Tuesday, November 02, 2010

I’ve often written about the importance of understanding your customer as you approach any marketing initiative. It all begins with the customer. Analysts at Forrester Research provide another way to understand your target market in planning any social media marketing campaign.

You can read my previous posts on customer insight:

Customer Insight: Marketing Research You Should Be Doing

Customer Insight: Why a Little Research Pays You Big Dividends

Marketing: It All Begins with Understanding Your Customer

Social Media Marketing for many organizations amounts to deploying a list of social media strategies as needed, e.g., Facebook page, twitter feeds, blog, communities, etc. to achieve a marketing goal. It’s often done with little regard to their target market’s readiness to participate.

Such approaches assume that their customers are all alike when it comes to social media interactions. That’s not the case!

In April of 2007, analysts at Forrester Research introduced Social Technographics, a way to consider your market's social technology behavior.

Organizations planning social media marketing strategies should first analyze their customers “Social Technographics.” The resulting profile will facilitate more effective social media implementation plans.

Knowing the specifics of how your target market engages social media allows a more reasoned approach to social media marketing. You determine what kind of relationship you want to build with your targeted market based on their readiness to engage.

What is Social Technographics?

Social Technographics is based on data about how consumers interact with social media. Forrester Research grouped consumers into six different categories of social media participation. Participation among different categories may overlap, i.e., consumers participate in different behaviors. It is a social media use profile, not a way to segment users.

The profile was expanded to seven different categories in 2010 to accommodate conversational status postings, e.g., Twitter and Facebook.

Forrester used a ladder metaphor to illustrate their view of Social Technographics. Each higher rung on the ladder denotes more engagement with the media.

The current categories include (from least engagement to most engagement):

  • Inactives
  • Spectators
  • Joiners
  • Collectors
  • Critics
  • Conversationalists
  • Creators

Inactives: Internet users who do not create, participate or observe.

Spectators: Spectators consume social content including blogs, user-generated video, pod castsn forums, reviews, etc.
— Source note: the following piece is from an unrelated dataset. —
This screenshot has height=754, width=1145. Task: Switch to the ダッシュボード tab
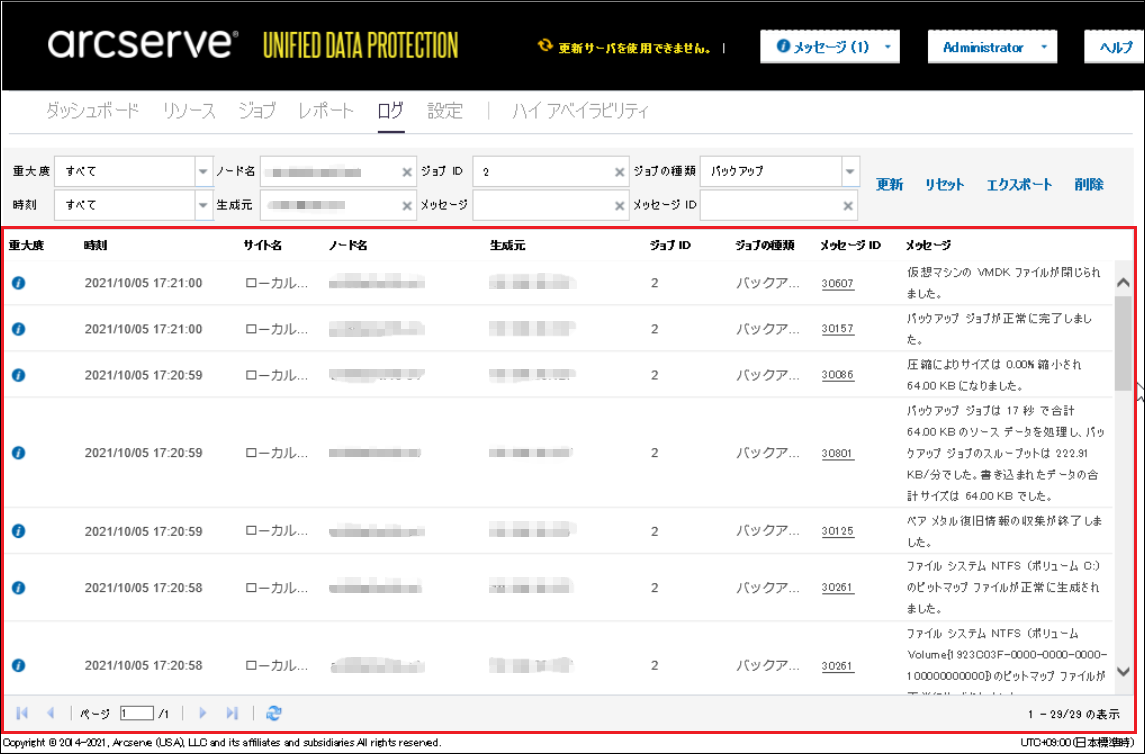pos(92,111)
Joiners: Joiners connect on social networks like Facebook and Myspace.

Collectors: Collectors organize content for themselves or others by RSS feeds, tagging photos and voting on sites.

Critics: Critics respond to the content of others. They post reviews, comment on blogs, participate in forums and edit wiki articles.

Conversationalists: Conversationalists update their status updates and participates in quick conversations on Twitter and Facebook.

Creators: Creators make social content go. They create blogs or upload video, music, graphics, text, etc.

A sample profile for all online U.S. adults can be seen in the graphic above. The tool below allows you to see a profile based on age and gender for U.S. adults. Forrester offers details profiles based on demographic and buying habits for other market segments. Forrester has done profiles for over a hundred clients, including Walmart shoppers, non-profit donors, doctors, etc.

With the data provided, you can profile your customer base as part of the research and planning phase of your social media campaign. It can also enable you to segment your intended audience along social media engagement.

A single approach to social media today is not the best approach. It’s akin to using a shotgun to do you work when you might be more effective with a rifle targeting different segments with different strategies.

What do you think?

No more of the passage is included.